28 July 2010

My Diagnosis 4: The Play School Test


It took a few more tediously boring questions for us to reach the next part of the diagnosis – the Play School test. The Professor again rooted around in his unfeasibly large bag. I swear I heard animal noises coming from its cavernous interior. Probably some poor rhesus monkey the Professor was in the middle of vivisecting to analyse its brain function. I checked the paper he finally removed for brain tissue but there didn’t appear to be any. Monkey must have had it coming later.
The Professor placed the paper on the desk and I strained to try to see what was on it. From my position in the far corner, it was difficult, so the Professor asked if maybe I would like to sit in the chair closest to the desk. I replied that his suggestion was ridiculous since Vanessa was already sitting in that chair and I would look completely stupid if I perched on her knee. The Professor, brilliant mind that he was, suggested that Vanessa might vacate the chair first and then swap places with me. They don’t hand out higher degrees to just anyone you know.
So we swapped chairs and I got to see the paper on the desk. It had a design on it made up of squares and circles, lines and zig-zags, curves and corners, stars and stripes. Looked kind of interesting. The Professor caught me staring and brandished a blank piece of paper and asked if I would copy the design. I looked at him. That’s all? Copy the design? I can do that.
I pulled my new chair closer to the desk and, accepting the proffered pencil, started immediately. I noticed that the Professor and Vanessa were talking quietly between themselves but I was now in the zone and didn’t really hear them. Maybe they were discussing recipes for monkey brain fondue.

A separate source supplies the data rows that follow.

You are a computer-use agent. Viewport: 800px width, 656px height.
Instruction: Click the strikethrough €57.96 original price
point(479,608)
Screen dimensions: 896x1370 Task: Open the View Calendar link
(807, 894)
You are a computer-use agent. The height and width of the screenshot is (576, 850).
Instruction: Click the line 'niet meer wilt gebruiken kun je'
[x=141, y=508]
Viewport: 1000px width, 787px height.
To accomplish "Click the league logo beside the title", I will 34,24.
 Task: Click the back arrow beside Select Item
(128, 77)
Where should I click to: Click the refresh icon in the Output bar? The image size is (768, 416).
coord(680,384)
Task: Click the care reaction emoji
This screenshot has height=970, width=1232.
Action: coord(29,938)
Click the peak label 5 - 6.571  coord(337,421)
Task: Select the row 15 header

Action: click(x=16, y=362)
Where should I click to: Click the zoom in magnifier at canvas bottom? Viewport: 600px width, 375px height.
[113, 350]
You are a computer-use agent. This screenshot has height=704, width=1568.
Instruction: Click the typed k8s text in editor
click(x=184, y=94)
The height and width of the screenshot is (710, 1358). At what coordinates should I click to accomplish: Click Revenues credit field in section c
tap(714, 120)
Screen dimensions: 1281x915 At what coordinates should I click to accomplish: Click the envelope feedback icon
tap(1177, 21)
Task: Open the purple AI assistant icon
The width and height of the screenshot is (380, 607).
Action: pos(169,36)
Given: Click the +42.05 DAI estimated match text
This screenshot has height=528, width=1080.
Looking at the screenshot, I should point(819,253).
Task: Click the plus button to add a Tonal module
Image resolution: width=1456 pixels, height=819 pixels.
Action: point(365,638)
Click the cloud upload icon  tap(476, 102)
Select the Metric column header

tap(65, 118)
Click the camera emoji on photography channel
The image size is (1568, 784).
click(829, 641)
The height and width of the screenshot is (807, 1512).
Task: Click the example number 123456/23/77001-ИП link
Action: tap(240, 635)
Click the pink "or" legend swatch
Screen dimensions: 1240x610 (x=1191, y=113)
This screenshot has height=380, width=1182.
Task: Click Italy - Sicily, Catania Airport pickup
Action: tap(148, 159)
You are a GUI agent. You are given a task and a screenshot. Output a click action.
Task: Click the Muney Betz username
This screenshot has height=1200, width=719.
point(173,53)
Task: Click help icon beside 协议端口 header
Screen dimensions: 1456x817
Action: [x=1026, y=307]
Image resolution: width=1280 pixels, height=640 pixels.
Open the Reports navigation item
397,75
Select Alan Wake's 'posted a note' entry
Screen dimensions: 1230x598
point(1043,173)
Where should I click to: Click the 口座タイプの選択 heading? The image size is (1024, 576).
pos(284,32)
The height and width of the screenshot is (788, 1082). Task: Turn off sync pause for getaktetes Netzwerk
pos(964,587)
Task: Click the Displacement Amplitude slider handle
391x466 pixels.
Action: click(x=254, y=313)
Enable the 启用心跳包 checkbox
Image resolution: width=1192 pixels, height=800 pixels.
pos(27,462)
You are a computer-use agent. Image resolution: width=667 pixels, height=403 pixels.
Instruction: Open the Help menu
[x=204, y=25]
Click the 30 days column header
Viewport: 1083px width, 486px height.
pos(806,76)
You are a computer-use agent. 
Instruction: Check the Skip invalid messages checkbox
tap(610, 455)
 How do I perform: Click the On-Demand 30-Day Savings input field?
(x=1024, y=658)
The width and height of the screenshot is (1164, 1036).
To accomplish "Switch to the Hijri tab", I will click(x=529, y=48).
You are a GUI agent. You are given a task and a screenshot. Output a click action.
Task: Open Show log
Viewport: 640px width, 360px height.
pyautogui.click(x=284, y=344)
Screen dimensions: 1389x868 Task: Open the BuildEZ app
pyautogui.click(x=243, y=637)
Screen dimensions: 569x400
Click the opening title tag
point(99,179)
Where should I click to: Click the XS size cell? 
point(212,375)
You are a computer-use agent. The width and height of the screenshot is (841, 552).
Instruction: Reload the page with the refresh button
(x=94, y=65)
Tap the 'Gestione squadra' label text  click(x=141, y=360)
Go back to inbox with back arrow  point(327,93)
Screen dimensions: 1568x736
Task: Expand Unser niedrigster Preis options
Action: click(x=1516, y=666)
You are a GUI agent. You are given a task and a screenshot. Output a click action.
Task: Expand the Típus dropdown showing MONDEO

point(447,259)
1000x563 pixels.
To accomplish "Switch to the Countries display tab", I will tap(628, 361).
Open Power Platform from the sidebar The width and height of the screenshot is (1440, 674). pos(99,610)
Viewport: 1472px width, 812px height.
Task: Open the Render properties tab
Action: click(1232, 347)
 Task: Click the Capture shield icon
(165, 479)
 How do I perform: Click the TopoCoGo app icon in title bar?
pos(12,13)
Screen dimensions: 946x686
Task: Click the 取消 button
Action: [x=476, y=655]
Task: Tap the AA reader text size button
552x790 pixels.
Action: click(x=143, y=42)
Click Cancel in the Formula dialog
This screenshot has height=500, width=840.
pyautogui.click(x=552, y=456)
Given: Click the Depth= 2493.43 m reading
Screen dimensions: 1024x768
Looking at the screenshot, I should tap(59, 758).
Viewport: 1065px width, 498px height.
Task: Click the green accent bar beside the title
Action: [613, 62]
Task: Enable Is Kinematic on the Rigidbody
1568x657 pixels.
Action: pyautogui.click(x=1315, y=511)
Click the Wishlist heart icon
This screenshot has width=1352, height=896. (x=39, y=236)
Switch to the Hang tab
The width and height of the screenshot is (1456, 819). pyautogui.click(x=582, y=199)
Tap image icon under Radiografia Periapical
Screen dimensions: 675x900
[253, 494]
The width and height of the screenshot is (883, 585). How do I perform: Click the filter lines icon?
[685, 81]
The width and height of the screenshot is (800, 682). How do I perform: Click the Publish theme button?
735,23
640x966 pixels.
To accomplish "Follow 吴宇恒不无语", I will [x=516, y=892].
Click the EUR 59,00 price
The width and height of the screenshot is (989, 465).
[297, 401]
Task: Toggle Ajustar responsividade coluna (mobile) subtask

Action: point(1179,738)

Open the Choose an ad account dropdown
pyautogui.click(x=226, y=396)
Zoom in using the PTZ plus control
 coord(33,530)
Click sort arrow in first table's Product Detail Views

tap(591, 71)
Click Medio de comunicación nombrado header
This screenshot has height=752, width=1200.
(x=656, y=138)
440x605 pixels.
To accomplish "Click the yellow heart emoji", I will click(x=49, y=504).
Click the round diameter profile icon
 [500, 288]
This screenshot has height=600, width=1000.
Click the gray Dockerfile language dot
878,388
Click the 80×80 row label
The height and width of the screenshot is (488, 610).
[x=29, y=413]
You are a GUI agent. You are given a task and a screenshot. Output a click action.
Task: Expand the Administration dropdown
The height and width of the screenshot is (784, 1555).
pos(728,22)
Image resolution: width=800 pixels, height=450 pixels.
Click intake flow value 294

It wasn’t long before I had the design copied. It was perfect, of course. The Professor looked at it and told me it was very good. I half expected him to pull out a few toilet rolls and some sticky backed plastic and ask me to construct the Forth Road Bridge but he didn’t. He just returned the papers to his bag, being careful not to disturb the monkey, which had gone strangely quiet at this point.
The Professor then raised a few questions about my childhood. Asked if I was good at sport. Not really, Professor but I did enjoy rugby – and I still like watching it. He responded that it was unusual for someone with Aspergers to be good at a team sport. Now hang on Professor, I didn’t say I was good at rugby, merely that I enjoyed it, and the way I played, it was most definitely not a team sport. But I didn’t say that. Why shatter the illusion?
Just as I was wondering if it would be alright to have my old chair back again, the Professor brandishes a new piece of paper from his bag and asks if I could draw the design again, from memory. Now this was a fiendishly complicated design that might have originated as one of Einstein’s ‘phone doodles but I rose to the challenge in a way that only super-heroes and those with autistic minds know how. Except that I didn’t even need to change into a cape first.
Within a few moments, I flourished the completed drawing. The Professor checked it against the original. Remarkable, he cooed, a true autistic memory. I felt I had hit the jackpot and so immediately jumped up, punched the air, gave high-fives to the Professor and Vanessa, and made whooping noises that sounded like a flock of geese being machine gunned – the sort of sounds Americans make when they’re happy.
Well, actually, I didn’t. I just shrugged, looked at the floor, and sat back into my chair. But I’d like to have celebrated a little bit. It was the first time that my Aspergers seemed to count for something. I’m sure I heard the monkey let out a little whoop. Or perhaps it was farting. Not sure which one would have been more appropriate.